■ **Requirements**
Render the items from the line holding "airplanes + airports (449, 533)" through the line holding "February (434, 1560)", inclusive, as a Markdown table with a Row column and an Item column. Number each row and leave out blank lines.

-- Start Supplied data --

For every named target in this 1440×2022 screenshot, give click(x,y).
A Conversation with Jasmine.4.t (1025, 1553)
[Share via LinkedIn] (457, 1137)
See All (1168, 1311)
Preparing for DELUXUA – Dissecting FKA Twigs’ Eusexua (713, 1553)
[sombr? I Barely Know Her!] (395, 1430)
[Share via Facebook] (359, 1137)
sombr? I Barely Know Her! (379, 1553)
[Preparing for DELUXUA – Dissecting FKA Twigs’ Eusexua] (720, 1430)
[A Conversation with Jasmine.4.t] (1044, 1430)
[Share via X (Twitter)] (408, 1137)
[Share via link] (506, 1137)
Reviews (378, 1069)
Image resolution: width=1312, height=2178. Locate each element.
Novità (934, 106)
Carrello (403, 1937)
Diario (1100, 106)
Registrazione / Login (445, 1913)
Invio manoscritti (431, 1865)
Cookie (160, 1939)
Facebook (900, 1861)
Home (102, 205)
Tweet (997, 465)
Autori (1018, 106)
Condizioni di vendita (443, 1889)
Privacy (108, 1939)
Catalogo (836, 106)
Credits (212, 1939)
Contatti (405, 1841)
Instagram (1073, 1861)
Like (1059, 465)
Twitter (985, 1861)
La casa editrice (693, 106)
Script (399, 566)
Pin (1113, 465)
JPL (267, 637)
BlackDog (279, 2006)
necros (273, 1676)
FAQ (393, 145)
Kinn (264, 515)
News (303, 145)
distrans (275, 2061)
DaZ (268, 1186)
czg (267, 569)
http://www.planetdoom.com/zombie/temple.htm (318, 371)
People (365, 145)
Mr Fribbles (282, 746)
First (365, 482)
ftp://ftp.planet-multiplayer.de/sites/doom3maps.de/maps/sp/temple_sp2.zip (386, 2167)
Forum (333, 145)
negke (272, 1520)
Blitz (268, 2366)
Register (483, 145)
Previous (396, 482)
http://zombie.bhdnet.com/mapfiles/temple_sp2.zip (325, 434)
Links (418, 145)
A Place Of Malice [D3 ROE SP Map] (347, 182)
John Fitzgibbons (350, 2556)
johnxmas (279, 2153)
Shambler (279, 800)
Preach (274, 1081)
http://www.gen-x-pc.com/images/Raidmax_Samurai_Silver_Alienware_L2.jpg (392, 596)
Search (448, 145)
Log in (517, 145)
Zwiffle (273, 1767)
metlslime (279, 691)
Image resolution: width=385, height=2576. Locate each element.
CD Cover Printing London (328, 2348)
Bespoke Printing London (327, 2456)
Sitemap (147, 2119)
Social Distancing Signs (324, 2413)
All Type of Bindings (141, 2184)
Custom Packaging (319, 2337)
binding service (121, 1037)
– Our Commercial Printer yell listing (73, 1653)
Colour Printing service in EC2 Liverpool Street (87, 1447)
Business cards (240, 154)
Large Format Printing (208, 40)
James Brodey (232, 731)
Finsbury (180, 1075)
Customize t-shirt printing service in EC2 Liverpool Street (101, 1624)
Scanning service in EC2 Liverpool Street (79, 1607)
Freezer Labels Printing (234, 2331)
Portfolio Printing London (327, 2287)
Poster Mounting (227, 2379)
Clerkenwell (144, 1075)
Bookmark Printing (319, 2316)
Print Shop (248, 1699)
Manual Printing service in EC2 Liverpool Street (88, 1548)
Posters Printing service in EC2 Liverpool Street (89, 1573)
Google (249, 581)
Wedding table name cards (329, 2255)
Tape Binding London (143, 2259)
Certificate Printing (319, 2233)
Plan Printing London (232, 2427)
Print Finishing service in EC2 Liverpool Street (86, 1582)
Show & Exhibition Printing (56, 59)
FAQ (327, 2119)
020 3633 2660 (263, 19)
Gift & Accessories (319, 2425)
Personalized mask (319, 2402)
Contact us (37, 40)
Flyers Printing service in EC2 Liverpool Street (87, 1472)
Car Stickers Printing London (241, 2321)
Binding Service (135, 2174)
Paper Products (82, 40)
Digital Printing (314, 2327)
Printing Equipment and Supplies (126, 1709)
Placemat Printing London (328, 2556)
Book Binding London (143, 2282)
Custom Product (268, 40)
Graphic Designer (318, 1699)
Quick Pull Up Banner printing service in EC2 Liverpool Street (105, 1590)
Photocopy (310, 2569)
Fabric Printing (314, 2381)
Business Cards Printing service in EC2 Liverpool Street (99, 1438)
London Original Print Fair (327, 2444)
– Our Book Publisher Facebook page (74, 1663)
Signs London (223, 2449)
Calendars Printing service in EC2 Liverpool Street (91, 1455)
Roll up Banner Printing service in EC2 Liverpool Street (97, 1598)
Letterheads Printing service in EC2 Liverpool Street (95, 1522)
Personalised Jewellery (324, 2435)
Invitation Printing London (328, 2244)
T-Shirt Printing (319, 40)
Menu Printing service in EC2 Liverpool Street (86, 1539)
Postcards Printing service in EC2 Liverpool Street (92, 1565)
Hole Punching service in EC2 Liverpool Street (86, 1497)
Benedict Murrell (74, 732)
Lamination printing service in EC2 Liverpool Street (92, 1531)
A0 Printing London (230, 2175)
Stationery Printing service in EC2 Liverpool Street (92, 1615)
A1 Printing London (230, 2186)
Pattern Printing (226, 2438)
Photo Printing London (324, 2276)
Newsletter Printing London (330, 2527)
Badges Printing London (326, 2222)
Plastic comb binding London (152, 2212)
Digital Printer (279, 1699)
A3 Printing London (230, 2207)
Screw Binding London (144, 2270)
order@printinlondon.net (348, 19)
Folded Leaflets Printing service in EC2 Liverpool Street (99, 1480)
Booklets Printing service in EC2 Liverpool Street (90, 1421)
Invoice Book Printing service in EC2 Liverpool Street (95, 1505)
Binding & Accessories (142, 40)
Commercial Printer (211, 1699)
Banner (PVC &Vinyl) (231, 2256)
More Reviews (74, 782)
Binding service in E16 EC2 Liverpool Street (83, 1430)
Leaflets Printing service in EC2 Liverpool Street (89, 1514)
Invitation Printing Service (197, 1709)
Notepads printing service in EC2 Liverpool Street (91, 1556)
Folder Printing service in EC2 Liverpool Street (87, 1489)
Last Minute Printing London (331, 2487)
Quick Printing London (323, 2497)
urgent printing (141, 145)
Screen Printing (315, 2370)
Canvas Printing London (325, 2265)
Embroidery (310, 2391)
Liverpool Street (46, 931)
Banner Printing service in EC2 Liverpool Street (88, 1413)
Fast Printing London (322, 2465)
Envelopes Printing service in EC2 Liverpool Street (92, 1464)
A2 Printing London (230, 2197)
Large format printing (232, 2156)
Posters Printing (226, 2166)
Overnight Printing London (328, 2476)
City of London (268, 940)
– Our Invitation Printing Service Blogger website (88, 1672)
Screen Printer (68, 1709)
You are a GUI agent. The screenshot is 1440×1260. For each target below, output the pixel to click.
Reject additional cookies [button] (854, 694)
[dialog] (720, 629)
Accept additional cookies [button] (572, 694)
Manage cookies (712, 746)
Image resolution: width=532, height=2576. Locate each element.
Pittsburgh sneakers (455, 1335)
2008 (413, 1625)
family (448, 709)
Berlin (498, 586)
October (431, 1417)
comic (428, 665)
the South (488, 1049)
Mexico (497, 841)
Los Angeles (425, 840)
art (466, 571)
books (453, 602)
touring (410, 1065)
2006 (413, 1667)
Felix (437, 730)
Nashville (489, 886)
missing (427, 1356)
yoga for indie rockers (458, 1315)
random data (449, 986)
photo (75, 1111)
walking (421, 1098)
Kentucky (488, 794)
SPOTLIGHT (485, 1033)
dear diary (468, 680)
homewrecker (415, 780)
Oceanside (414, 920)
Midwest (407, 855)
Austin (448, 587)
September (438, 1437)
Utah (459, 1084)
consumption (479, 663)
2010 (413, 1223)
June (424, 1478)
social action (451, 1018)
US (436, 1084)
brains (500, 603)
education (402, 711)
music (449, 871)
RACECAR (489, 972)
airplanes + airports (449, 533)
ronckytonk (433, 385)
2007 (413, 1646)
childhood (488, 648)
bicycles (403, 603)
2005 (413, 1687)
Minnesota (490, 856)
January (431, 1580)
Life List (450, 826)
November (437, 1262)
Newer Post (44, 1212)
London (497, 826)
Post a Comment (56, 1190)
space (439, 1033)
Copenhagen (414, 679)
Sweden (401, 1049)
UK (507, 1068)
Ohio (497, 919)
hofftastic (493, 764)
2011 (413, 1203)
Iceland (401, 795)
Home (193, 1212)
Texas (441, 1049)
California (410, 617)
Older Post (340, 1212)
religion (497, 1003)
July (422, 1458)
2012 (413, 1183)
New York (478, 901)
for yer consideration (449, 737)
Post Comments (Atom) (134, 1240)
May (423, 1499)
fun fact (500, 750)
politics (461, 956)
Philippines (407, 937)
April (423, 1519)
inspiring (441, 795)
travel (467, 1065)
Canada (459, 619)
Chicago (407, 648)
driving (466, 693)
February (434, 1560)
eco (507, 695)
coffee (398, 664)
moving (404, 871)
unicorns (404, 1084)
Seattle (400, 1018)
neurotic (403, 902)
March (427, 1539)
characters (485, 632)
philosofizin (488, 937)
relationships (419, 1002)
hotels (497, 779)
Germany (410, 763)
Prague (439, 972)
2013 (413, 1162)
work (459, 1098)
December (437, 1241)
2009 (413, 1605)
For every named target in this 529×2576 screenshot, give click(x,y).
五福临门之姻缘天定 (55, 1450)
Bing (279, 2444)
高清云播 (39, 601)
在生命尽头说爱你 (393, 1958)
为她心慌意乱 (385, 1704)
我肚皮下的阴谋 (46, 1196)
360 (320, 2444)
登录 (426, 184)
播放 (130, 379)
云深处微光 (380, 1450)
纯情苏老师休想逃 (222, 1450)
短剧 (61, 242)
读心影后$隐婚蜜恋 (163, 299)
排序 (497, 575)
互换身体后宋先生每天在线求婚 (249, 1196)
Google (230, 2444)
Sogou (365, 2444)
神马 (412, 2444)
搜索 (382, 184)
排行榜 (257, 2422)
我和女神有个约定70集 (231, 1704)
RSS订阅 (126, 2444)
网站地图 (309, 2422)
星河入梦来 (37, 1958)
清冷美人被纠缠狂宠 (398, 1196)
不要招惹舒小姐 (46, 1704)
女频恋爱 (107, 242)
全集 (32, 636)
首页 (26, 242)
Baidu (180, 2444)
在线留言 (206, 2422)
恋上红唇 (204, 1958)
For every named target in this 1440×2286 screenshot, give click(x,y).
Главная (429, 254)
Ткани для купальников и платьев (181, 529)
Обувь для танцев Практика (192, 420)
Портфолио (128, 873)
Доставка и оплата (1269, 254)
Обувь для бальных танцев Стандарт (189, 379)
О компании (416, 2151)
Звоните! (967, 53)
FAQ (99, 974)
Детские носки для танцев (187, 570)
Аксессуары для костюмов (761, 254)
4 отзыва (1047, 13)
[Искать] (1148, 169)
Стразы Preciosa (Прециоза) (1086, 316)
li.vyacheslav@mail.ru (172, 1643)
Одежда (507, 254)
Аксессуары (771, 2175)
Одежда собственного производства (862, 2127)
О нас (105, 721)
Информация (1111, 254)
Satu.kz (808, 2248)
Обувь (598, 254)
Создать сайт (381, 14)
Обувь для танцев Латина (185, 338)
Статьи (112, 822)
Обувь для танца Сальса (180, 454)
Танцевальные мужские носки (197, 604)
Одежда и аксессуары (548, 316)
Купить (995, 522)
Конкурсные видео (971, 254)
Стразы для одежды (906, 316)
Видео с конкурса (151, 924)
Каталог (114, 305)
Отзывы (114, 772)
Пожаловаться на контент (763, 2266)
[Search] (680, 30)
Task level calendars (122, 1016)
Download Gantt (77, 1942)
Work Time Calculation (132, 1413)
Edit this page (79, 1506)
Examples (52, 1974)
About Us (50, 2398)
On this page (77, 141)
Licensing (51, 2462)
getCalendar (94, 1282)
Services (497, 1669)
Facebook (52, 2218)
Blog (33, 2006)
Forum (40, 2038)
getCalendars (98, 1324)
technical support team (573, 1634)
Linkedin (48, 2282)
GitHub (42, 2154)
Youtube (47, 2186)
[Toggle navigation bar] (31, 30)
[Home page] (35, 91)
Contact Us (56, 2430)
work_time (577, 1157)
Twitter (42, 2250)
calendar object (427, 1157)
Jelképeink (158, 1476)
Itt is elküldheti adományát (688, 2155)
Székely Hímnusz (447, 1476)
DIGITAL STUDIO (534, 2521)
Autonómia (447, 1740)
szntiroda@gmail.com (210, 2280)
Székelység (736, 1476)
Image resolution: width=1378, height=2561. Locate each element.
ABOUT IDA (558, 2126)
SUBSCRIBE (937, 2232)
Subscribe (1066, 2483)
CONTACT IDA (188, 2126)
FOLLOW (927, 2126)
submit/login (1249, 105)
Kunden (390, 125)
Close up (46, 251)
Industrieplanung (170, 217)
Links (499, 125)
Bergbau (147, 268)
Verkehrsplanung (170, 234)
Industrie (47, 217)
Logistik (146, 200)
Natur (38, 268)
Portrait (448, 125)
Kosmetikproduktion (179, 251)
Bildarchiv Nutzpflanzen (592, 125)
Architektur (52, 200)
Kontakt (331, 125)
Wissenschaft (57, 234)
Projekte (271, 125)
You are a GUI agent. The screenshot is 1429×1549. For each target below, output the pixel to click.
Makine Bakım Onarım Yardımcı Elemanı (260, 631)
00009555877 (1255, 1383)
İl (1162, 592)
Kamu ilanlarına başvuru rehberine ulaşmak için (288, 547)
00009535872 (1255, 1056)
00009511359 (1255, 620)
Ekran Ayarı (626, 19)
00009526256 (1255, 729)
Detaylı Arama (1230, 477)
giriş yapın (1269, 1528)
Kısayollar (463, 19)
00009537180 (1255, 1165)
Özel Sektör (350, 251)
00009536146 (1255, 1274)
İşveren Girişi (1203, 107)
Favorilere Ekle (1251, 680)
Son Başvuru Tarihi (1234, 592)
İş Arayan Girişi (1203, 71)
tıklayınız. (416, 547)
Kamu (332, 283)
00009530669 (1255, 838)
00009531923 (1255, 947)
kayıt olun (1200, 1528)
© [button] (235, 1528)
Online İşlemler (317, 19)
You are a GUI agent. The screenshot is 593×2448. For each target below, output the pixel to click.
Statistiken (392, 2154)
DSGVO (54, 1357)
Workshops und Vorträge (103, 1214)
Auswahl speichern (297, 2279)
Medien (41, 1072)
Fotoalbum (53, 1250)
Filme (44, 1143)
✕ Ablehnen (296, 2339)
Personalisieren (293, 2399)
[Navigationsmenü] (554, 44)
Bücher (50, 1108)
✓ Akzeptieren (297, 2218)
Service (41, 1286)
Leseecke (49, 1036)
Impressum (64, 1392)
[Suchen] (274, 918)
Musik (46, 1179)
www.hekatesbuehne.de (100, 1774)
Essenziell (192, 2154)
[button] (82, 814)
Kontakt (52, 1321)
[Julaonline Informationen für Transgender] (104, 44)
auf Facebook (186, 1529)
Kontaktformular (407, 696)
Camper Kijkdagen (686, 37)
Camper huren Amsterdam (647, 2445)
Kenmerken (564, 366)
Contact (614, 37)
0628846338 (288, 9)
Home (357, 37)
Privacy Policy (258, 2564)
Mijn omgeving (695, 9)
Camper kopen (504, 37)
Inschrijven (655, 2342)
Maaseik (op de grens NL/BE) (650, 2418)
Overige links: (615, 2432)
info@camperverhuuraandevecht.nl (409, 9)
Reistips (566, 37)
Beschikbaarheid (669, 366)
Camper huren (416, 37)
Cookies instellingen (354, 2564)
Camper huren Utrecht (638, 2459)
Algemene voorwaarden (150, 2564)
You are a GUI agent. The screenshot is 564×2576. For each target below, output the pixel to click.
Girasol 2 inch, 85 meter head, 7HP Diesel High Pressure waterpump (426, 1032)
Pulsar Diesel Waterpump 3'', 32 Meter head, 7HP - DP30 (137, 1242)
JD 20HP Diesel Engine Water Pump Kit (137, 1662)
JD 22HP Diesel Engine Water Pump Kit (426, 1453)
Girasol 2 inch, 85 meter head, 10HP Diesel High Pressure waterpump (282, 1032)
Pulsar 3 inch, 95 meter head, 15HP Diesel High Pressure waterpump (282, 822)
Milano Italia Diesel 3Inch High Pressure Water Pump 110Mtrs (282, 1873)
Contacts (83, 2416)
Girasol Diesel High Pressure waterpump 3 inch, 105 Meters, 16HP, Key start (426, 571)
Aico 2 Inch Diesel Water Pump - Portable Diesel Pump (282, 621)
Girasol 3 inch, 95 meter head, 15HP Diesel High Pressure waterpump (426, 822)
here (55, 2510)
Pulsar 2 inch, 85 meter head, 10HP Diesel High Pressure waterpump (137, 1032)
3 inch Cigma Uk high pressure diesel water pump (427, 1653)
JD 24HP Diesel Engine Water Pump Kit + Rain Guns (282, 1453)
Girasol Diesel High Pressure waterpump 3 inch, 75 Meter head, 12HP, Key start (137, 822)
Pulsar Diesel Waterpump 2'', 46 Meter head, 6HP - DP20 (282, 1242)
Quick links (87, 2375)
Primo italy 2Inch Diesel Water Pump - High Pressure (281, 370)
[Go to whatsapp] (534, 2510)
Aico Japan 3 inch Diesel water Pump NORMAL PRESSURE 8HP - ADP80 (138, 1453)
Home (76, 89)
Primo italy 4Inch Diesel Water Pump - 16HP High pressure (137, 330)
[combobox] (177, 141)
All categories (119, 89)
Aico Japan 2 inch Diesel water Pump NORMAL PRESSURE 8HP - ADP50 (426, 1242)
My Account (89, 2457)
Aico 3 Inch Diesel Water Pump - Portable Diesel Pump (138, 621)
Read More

-- End Supplied data --

■ **Response to the task**
| Row | Item |
|---|---|
| 1 | airplanes + airports (449, 533) |
| 2 | ronckytonk (433, 385) |
| 3 | 2007 (413, 1646) |
| 4 | childhood (488, 648) |
| 5 | bicycles (403, 603) |
| 6 | 2005 (413, 1687) |
| 7 | Minnesota (490, 856) |
| 8 | January (431, 1580) |
| 9 | Life List (450, 826) |
| 10 | November (437, 1262) |
| 11 | Newer Post (44, 1212) |
| 12 | London (497, 826) |
| 13 | Post a Comment (56, 1190) |
| 14 | space (439, 1033) |
| 15 | Copenhagen (414, 679) |
| 16 | Sweden (401, 1049) |
| 17 | UK (507, 1068) |
| 18 | Ohio (497, 919) |
| 19 | hofftastic (493, 764) |
| 20 | 2011 (413, 1203) |
| 21 | Iceland (401, 795) |
| 22 | Home (193, 1212) |
| 23 | Texas (441, 1049) |
| 24 | California (410, 617) |
| 25 | Older Post (340, 1212) |
| 26 | religion (497, 1003) |
| 27 | July (422, 1458) |
| 28 | 2012 (413, 1183) |
| 29 | New York (478, 901) |
| 30 | for yer consideration (449, 737) |
| 31 | Post Comments (Atom) (134, 1240) |
| 32 | May (423, 1499) |
| 33 | fun fact (500, 750) |
| 34 | politics (461, 956) |
| 35 | Philippines (407, 937) |
| 36 | April (423, 1519) |
| 37 | inspiring (441, 795) |
| 38 | travel (467, 1065) |
| 39 | Canada (459, 619) |
| 40 | Chicago (407, 648) |
| 41 | driving (466, 693) |
| 42 | February (434, 1560) |